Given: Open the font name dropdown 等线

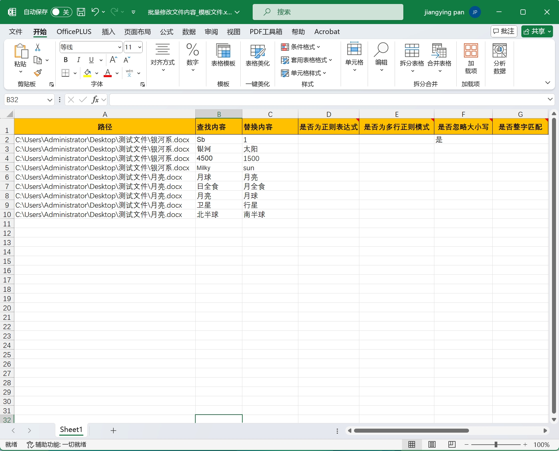Looking at the screenshot, I should (120, 47).
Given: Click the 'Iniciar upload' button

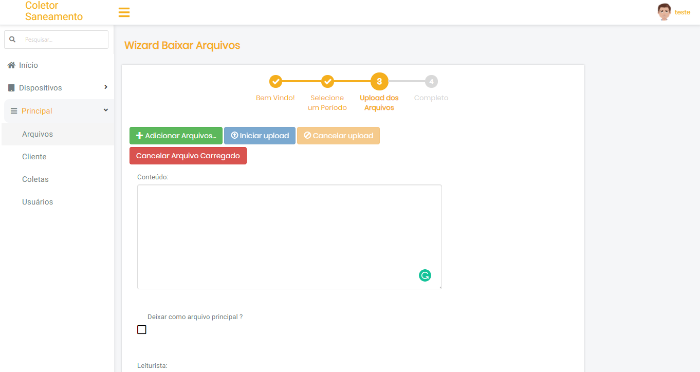Looking at the screenshot, I should tap(260, 136).
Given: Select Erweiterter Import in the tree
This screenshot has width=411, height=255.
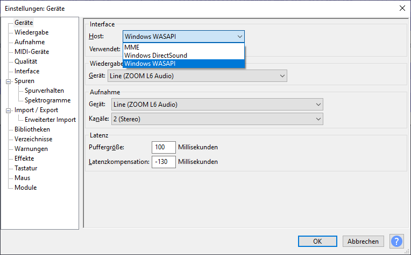Looking at the screenshot, I should 50,120.
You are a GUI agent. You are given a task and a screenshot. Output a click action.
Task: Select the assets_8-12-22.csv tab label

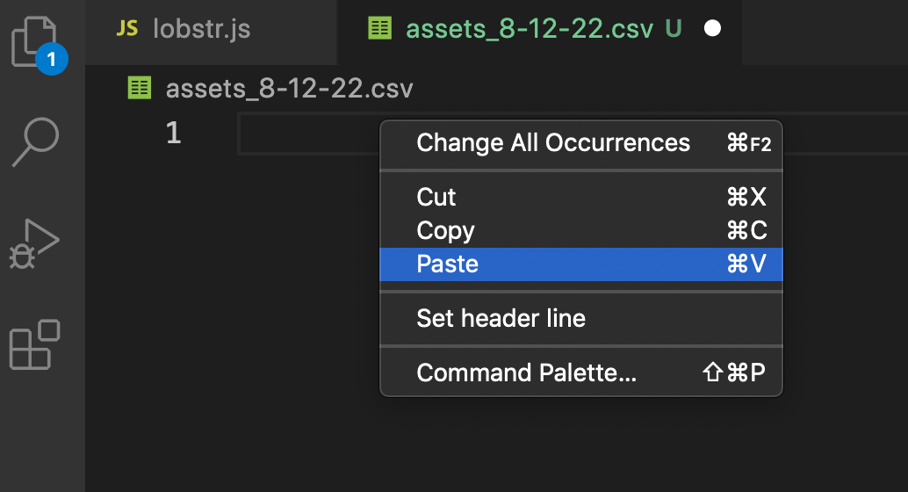pos(530,28)
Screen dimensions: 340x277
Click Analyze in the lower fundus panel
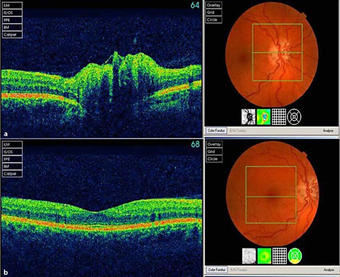329,269
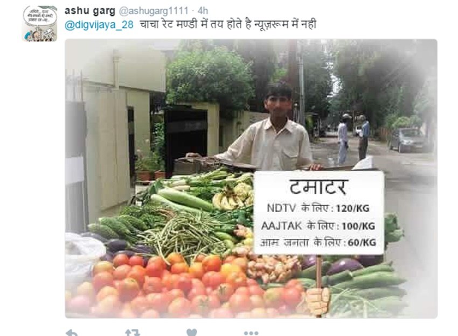Screen dimensions: 458x336
Task: Follow the @digvijaya_28 mention link
Action: 99,25
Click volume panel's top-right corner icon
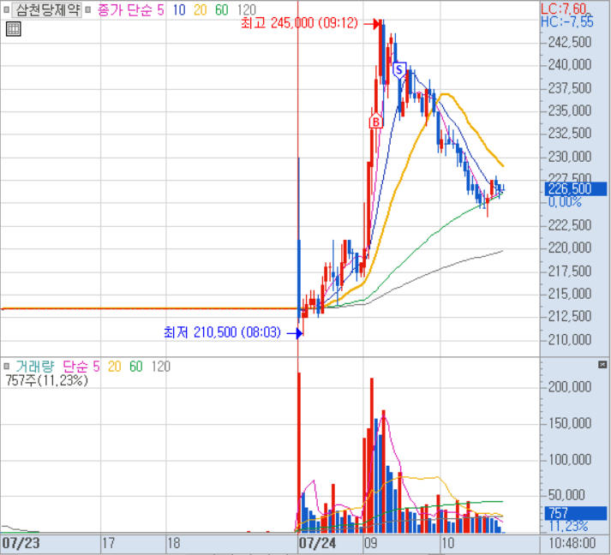Viewport: 611px width, 555px height. [602, 365]
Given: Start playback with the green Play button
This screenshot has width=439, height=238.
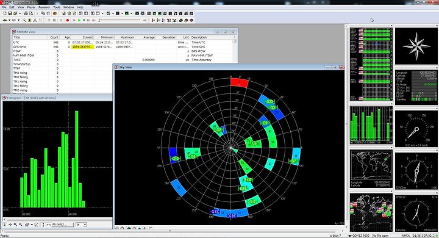Looking at the screenshot, I should coord(79,20).
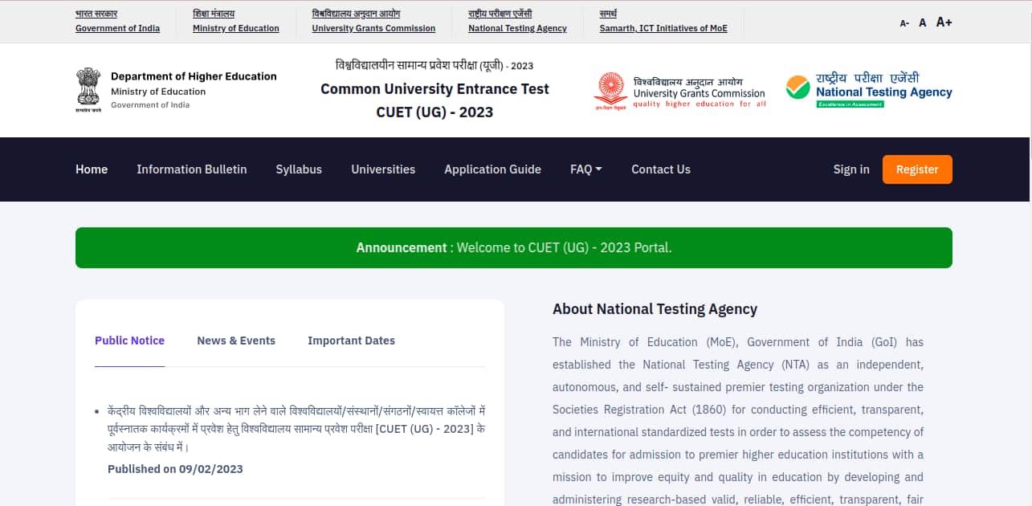Expand the FAQ chevron in the navbar
Image resolution: width=1032 pixels, height=506 pixels.
point(599,169)
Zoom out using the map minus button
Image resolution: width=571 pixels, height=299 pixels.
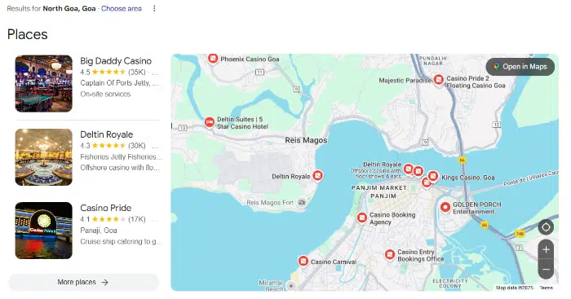pyautogui.click(x=546, y=270)
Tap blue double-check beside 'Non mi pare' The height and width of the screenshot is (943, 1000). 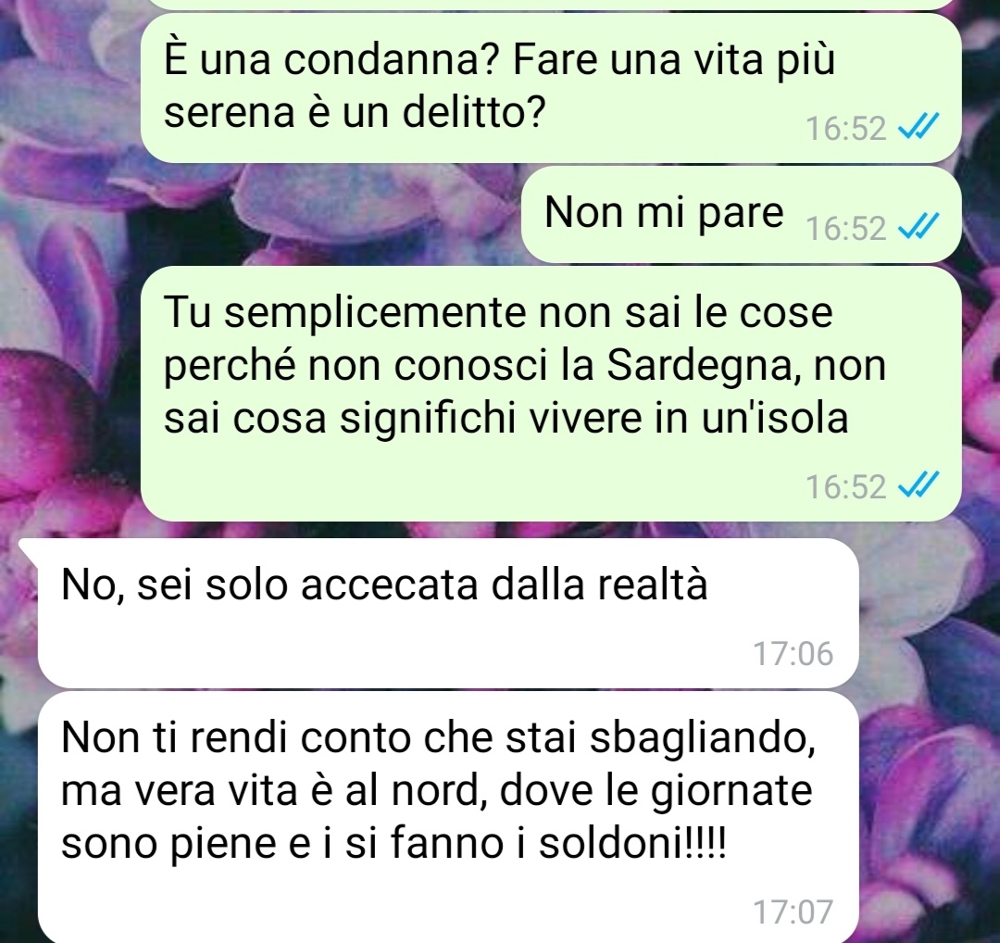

EXERCISE PROMPT =>
I would like you to set down the lines above, from the one containing "Click volume panel's top-right corner icon" to the final line, exactly as written and without pictures.

SOLUTION TO THIS PROBLEM =>
Click volume panel's top-right corner icon
Viewport: 611px width, 555px height. [602, 365]
Given: Start playback with the green Play button
This screenshot has width=439, height=238.
Looking at the screenshot, I should coord(79,20).
Expand the FAQ chevron in the navbar
Image resolution: width=1032 pixels, height=506 pixels.
point(599,169)
Zoom out using the map minus button
Image resolution: width=571 pixels, height=299 pixels.
pyautogui.click(x=546, y=270)
Tap blue double-check beside 'Non mi pare' The height and width of the screenshot is (943, 1000). 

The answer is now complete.